Please have a closer look. The library has been around since 2004 and
is popular in embedded systems. (It was previously known as cyaSSL.)
I don't really care where else it's used. If we have to hack the source
code before we can use it, it's not mature for our purposes. Even when
(if) that requirement reduces to "you have to use the latest bleeding
edge release", it'll be problematic for people whose platforms supply
a less bleeding edge version. I was signifying a desire to wait until
compatible versions are reasonably common in the wild before we spend
much time on this.
regards, tom lane
On Sun, Jun 28, 2020 at 10:18:12AM +0200, Peter Eisentraut wrote:
We have added support for allegedly-OpenSSL compatible libraries such as
LibreSSL before, so some tweaks for wolfSSL would seem acceptable. However,
I doubt we are going to backpatch them, so unless you want to take
responsibility for that as a packager, it's not really going to help anyone
soon.
That's a new feature to me.
And OpenSSL 3.0.0 will have a new license, so for the next PostgreSQL
release, this problem might be gone.
And there is this part too to consider, but I am no lawyer.
@@ -131,11 +131,11 @@ typedef union {
#ifdef WOLFSSL_SHA3
wc_Sha3 sha3;
#endif
-} Hash;
+} WolfSSLHash;
[...]
#endif
#if !defined(XVALIDATE_DATE) && !defined(HAVE_VALIDATE_DATE)
#define USE_WOLF_VALIDDATE
- #define XVALIDATE_DATE(d, f, t) ValidateDate((d), (f), (t))
+ #define XVALIDATE_DATE(d, f, t) WolfSSLValidateDate((d), (f), (t))
#endif
Looking at the patches, it seems to me that the part applying only to
WolfSSL should be done anyway, at least for the Hash part which is a
rather generic name, and that it may be better to do something as well
on the Postgres part for the same plan node to avoid conflicts, but
that's something old enough that it could vote (1054097).
ValidateTime() is present in the Postgres tree since f901bb5, but it
is always annoying to break stuff that could be used by external
plugins...
Regarding the Postgres part of the WIP, the hard part is that we need
more thinking about the refactoring bits, so as people compiling
Postgres can choose between OpenSSL or something else. And as Tom
mentioned upthread there is no need for that:
-#include <openssl/x509.h>
-#include <openssl/x509v3.h>
-#include <openssl/asn1.h>
+#include <wolfssl/options.h>
+#include <wolfssl/openssl/x509.h>
+#include <wolfssl/openssl/x509v3.h>
+#include <wolfssl/openssl/asn1.h>
./configure should just append the correct path with -I.
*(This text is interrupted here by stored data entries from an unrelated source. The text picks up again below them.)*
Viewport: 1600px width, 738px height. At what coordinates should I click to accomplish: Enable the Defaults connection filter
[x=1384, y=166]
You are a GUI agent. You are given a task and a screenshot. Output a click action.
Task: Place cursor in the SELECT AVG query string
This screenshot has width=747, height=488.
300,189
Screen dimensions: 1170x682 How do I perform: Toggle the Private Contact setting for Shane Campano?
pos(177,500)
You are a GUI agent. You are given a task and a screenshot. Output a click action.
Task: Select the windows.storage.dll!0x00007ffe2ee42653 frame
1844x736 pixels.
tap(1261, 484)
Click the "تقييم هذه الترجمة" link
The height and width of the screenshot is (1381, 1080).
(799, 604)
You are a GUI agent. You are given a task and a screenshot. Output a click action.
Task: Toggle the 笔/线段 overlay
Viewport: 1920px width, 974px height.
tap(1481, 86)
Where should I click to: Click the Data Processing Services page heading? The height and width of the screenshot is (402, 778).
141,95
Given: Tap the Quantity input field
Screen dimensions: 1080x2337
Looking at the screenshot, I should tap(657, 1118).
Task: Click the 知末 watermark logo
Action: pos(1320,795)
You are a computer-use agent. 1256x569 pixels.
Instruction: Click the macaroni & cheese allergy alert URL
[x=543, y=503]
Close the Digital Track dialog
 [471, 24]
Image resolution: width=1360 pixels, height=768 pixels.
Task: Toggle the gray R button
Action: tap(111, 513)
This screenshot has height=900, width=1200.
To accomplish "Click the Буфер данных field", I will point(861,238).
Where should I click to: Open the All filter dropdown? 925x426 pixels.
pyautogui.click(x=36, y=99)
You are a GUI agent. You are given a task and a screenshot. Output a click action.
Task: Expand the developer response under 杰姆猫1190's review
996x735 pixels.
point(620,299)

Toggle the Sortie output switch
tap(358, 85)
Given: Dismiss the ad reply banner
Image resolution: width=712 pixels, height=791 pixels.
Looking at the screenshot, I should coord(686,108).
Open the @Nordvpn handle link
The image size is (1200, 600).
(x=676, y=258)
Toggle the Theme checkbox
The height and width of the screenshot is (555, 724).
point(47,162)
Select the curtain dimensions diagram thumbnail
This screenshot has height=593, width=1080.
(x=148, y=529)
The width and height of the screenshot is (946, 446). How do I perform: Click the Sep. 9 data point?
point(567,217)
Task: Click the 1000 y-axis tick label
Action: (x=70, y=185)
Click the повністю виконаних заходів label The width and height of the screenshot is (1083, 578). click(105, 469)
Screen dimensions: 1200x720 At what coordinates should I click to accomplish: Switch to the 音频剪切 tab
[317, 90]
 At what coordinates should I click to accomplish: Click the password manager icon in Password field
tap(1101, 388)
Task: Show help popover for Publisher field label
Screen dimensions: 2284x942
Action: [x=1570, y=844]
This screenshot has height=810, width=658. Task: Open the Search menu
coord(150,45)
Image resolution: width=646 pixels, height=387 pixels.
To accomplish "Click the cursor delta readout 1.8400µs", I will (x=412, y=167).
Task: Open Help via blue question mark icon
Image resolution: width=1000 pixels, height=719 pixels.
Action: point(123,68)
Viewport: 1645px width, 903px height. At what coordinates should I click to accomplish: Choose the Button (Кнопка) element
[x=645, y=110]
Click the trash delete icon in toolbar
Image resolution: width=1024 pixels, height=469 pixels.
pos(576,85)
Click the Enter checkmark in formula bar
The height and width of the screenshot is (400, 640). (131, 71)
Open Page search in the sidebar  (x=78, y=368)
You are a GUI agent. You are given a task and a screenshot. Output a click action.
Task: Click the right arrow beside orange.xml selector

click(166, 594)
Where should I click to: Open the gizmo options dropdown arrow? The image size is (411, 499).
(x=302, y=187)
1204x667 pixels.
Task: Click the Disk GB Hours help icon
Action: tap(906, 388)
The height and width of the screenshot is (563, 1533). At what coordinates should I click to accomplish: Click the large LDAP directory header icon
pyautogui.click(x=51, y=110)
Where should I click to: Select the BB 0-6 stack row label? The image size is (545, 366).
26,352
- my_bio_methods->bread = my_sock_read;
- my_bio_methods->bwrite = my_sock_write;
+ my_bio_methods->readCb = my_sock_read;
+ my_bio_methods->writeCb = my_sock_write;
These parts could also be consolidated between OpenSSL and WolfSSL?
- dh = PEM_read_DHparams(fp, NULL, NULL, NULL);
FreeFile(fp);
+ return NULL;
This part is not acceptable as-is. As a proof of concept, that's
fine of course.
--
Michael
Greetings,
* Felix Lechner (felix.lechner@lease-up.com) wrote:
Attached please find a WIP patch for wolfSSL support in postgresql-12.
Would really be best to have this off of HEAD if we're going to be
looking at it rather than v12. We certainly aren't going to add new
support for something new into the back-branches.
Further, I'd definitely suggest seeing how this plays with the patch to
add support for NSS which was posted recently to -hackers by Daniel.
Thanks,
Stephen
Greetings,
* Christoph Berg (myon@debian.org) wrote:
Re: Peter Eisentraut
What would be the advantage of using wolfSSL over OpenSSL?
Avoiding the OpenSSL-vs-GPL linkage problem with readline.
I'd further say "folks are interested in an alternative to OpenSSL" as
being a generally good reason to add support for alternatives, such as
the patch to add NSS support, which would also help with the GPL linkage
problem and add a higher FIPS rating option than OpenSSL.